Over at “Couric & Co.,” I’ve just posted another perspective on the Mother Teresa story, from our (Jewish) legal analyst, Andrew Cohen:

Forget law, politics, diplomacy and war. Forget about creepy astronaut lovers and vicious athletes. Is there a more poignant and thought-provoking story this year than the one that emerged finally into such rich detail late last week about Mother Teresa’s self-professed doubts about the existence of God in her life?

I am rarely thunderstruck by news and religious news rarely interests me (even though my editor here at Couric and Co. is a Catholic Deacon whom I affectionately and respectfully call the “Rabbi”). And I profess I didn’t catch this story when it first emerged in foggy relief back in 2003. But reading David Van Biema’s fascinating piece about Mother Teresa for Time magazine this past week both dropped my jaw and raised my curiosity. It turns out that the greatest religious icon of my lifetime was moonlighting as a Doubting Thomas—“Lord, my God, whom am I that You should forsake me?,” she wrote, “… I have no Faith… I dare not utter the words & thoughts that crowd in my heart- & make me suffer untold agony.’”

[snip]

Not surprisingly, I guess, different people with different attitudes about religion are already using Mother Teresa’s words to support their own views. On the one hand are those who believe that the purported absence of God and Jesus in Mother Teresa’s life is a welcome lesson that even those who question their faith from time to time can both accomplish His good work on Earth and find solace beyond death. Just because Mother Teresa didn’t feel His presence, these folks contend, doesn’t mean He wasn’t there.

On the other hand are those who, like provocative author Christopher Hitchens, see in Mother Teresa’s persistent doubts proof that “she was no more exempt from the realization that religion is a human fabrication than any other person, and that her attempted cure was more and more professions of faith could only have deepened the pit that she had dug for herself.”

If she had these doubts, these folks suggest, why didn’t she share them with those she ministered? Why did she encourage the conversation while she was alive and try to keep it hidden following her death (according to Van Biema, Mother Teresa asked that these letters be destroyed but her request was rejected by the Church).

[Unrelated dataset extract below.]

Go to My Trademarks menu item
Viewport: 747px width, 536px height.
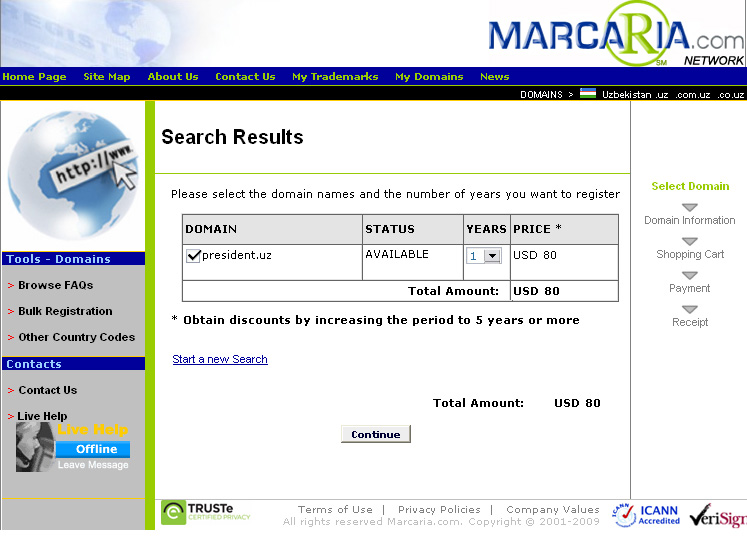pos(335,77)
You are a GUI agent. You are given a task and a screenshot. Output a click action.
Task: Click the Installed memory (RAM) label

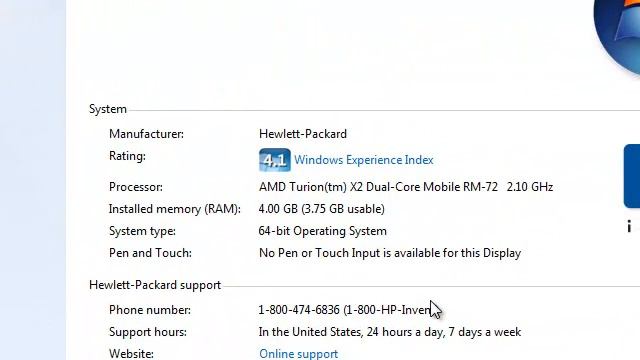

Like I said, I don’t have answers. And despite his training and experience Deacon Kandra probably doesn’t, either. But I believe it is worth discussing, online and at home, in churches, mosques, synagogues and anywhere else religious people meet to reasonably discuss the meaning of religion and its role in the human drama. It is another gift, perhaps, from Mother Teresa; one she clearly did not want to offer but which in the end may prove the most powerful.